Ethane, a valuable byproduct of the chemical industry, has been so abundant in West Virginia, without a place to use it, the industry may be forced to slow down development. West Virginia is already a net exporter of propane.
Nationwide, the production of natural gas liquids (NGLs) topped 2 million barrels per day, the Energy Information Administration found.
The market for NGLs, and its abundance, which includes ethane, propane, butane and isobutane, has not escaped the attention of West Virginia leadership. A task force created by acting Gov. Earl Ray Tomblin to attract spinoff natural gas industries will hold its first meeting next week.
The NGLs extracted from gas plants, many officials are saying, will provide the catalyst for regenerating the state’s chemical industry. Corky DeMarco, executive director of the West Virginia Oil and Natural Gas Association, said the spinoff industries would be a big boost for the West Virginia economy.
“It’s probably the reinvention of the chemical industry here,” DeMarco said. “The reinvention of the plastics industry here, and it’s jobs, jobs, jobs.
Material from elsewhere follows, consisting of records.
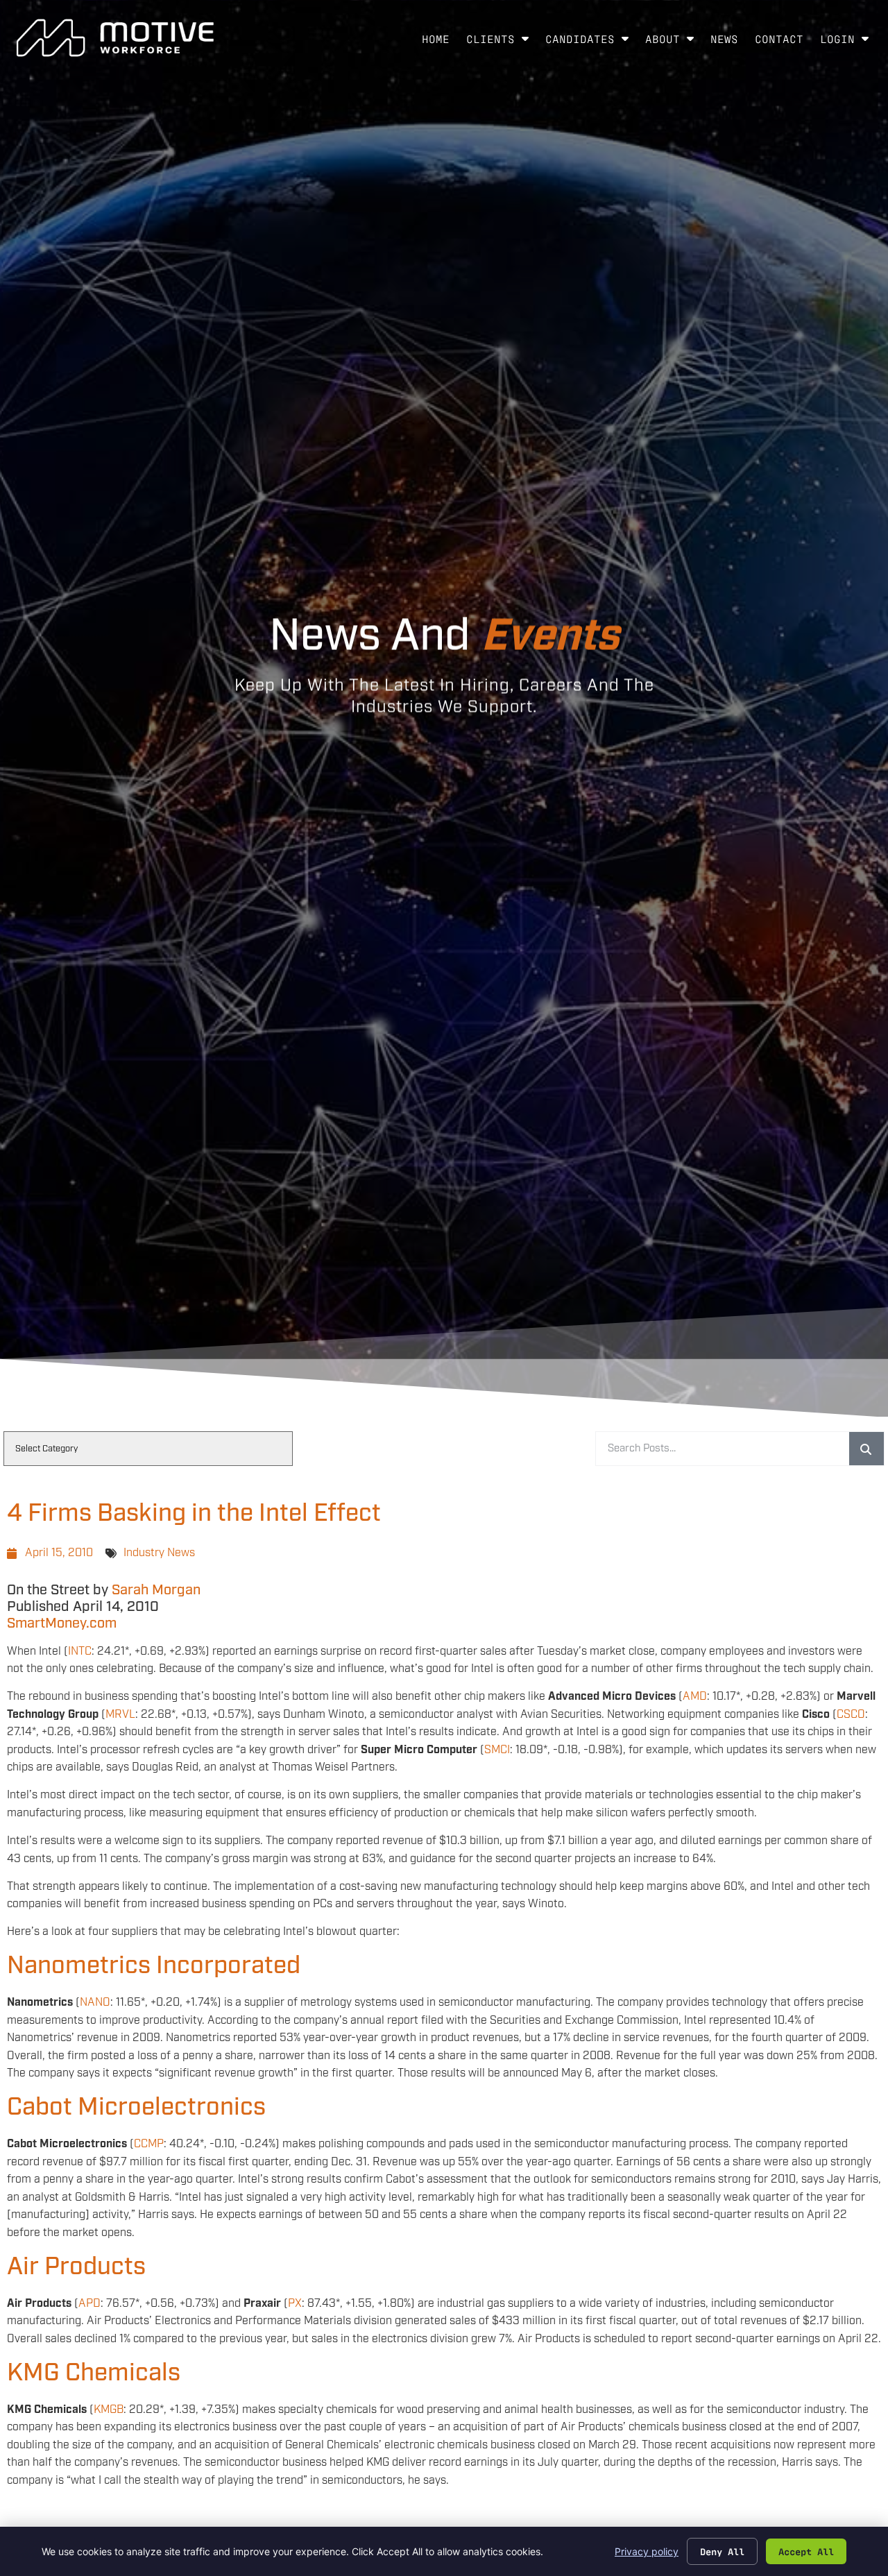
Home (440, 41)
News (728, 41)
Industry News (159, 1553)
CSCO (851, 1714)
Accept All (806, 2551)
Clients (501, 41)
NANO (95, 2002)
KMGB (108, 2410)
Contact (783, 41)
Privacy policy (646, 2551)
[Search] (866, 1448)
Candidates (591, 41)
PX (295, 2303)
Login (848, 41)
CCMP (149, 2144)
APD (89, 2303)
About (673, 41)
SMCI (497, 1750)
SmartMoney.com (62, 1623)
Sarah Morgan (156, 1590)
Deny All (722, 2551)
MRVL (120, 1714)
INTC (80, 1651)
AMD (695, 1696)
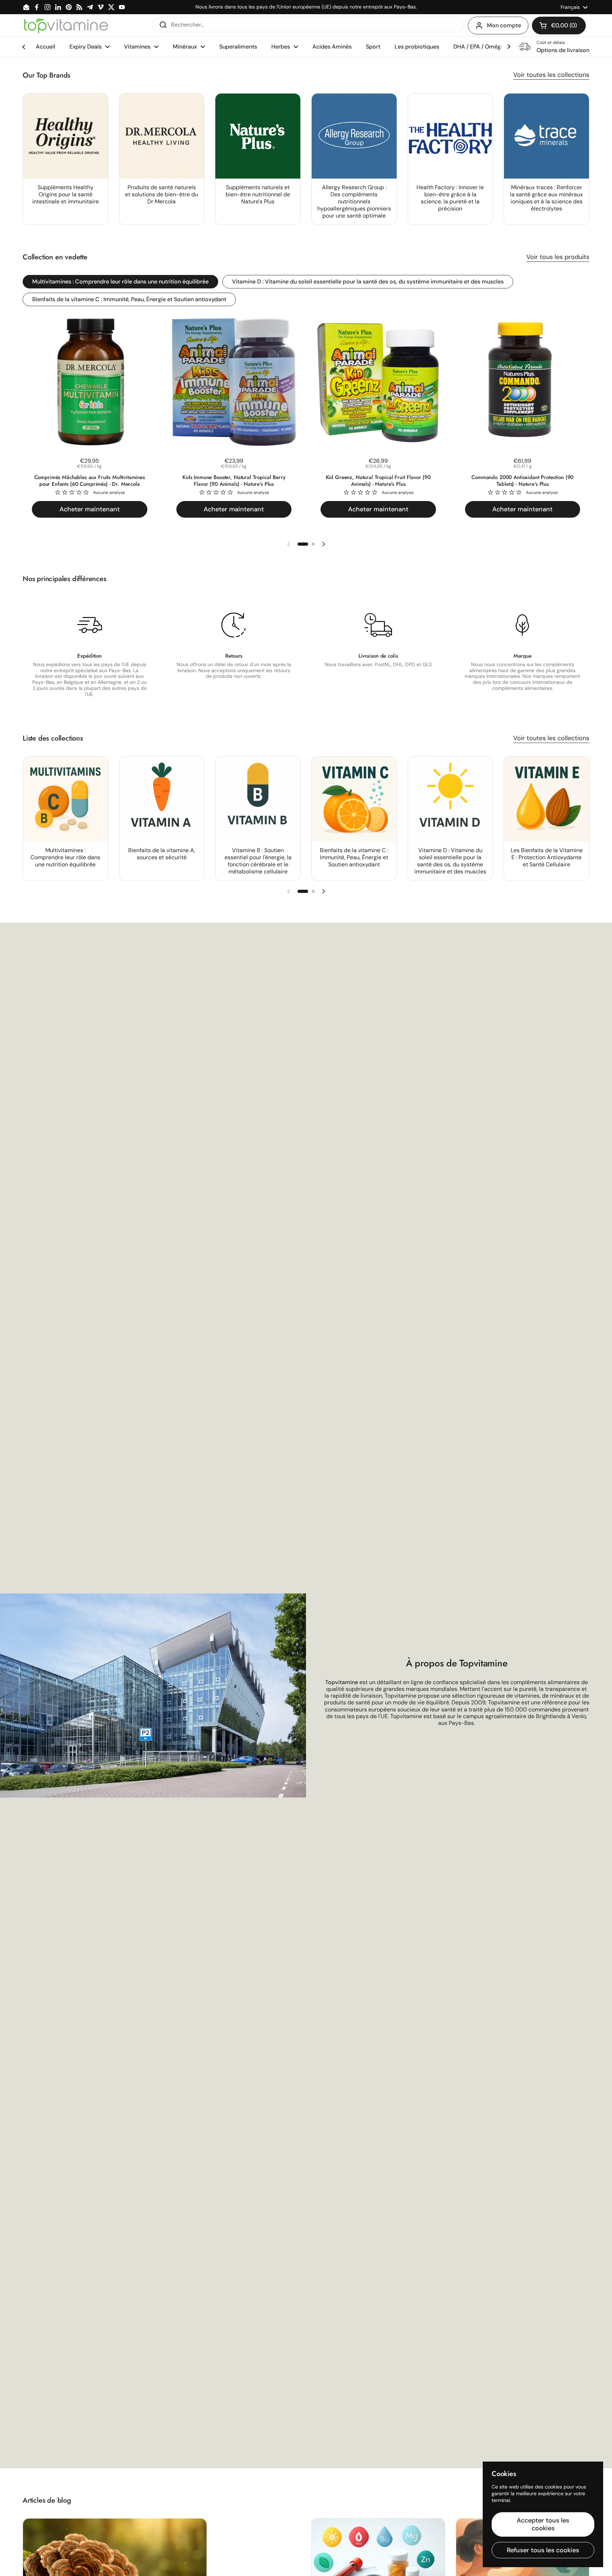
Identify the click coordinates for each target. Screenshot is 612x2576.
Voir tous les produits (557, 257)
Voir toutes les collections (551, 75)
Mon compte (504, 25)
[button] (559, 25)
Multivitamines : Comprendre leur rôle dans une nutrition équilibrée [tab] (120, 281)
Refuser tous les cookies (543, 2550)
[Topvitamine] (66, 25)
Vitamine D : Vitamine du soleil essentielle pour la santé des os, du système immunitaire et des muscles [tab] (368, 281)
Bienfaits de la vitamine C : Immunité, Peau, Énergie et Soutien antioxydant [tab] (129, 299)
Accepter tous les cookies (543, 2524)
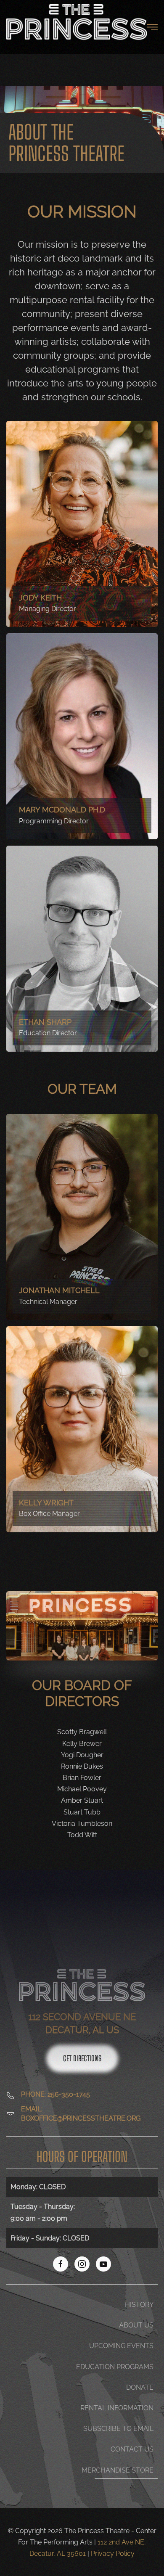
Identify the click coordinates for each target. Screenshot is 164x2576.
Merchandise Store (117, 2470)
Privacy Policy (113, 2553)
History (139, 2305)
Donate (139, 2387)
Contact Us (132, 2449)
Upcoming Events (121, 2346)
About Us (136, 2325)
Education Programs (114, 2367)
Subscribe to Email (118, 2429)
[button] (152, 27)
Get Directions (82, 2058)
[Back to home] (76, 27)
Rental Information (116, 2408)
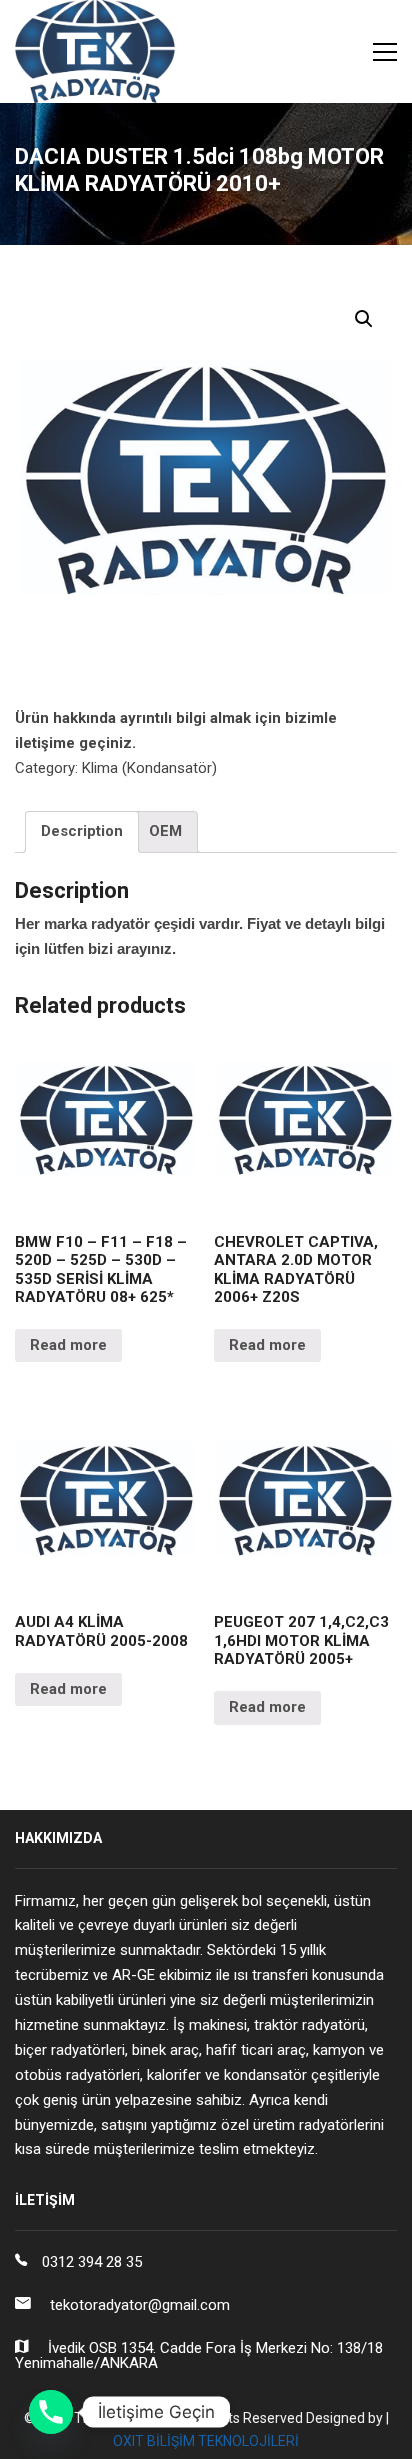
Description (82, 831)
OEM (165, 831)
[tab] (82, 832)
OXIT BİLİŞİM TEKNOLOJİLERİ (206, 2441)
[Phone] (51, 2412)
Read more (68, 1345)
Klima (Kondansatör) (149, 768)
These are good-paying jobs. They are probably in the neighborhood of $60,000-a-year jobs, working for these chemical industries.”
Ethane, which accounts for about 40 percent of the volume of NGLs extracted from natural gas plants, is used as a petrochemical building block. Ethane can be used to produced ethylene, which is commonly used in plastic manufacturing.
“It appears that, because of the natural gas hydrocarbons, and especially ethane, we are being looked at very intensely as a location to site an ethane cracker or two,” DeMarco said. “ ... We’ve had four companies very, very interested, two international companies, who are looking very intensely at the West Virginia locations.
“The reason the Kanawha Valley is attractive and the reason that the Ohio Valley is attractive is because we had facilities at these places. We have the infrastructure already in place, though it may need to be upgraded or increased.”
Natural gas sources that produce a high level of NGLs are often considered valuable to companies who can sell the NGLs to boost profits, even if natural gas prices are lower than normal.
DeMarco said the gas industry has actively been seeking a source to sell ethane that is currently blended back into the natural gas pipeline.
“We’ve got so much of it right now, if we don’t find an outlet for ethane, then, at some point in time, the Marcellus and Utica developments and other developments will have to be curtailed simply because we don’t have an outlet for this,” DeMarco said.
Currently, DeMarco said, natural gas operations are blending about 60,000 barrels of ethane per day. Ethane, and other hydrocarbons, increase the BTU level of natural gas and thus must be controlled by stripping the hydrocarbons from particularly “wet” sources of natural gas.
DeMarco added that between 40 and 50 derivative products could be made from one ethane cracker, creating several plants and several local jobs.
“Some of the companies in here are looking to be here 20 or 30 years, especially those with large acreages,” DeMarco said. “They are going to be here, and ethane will be here for that time and going forward.”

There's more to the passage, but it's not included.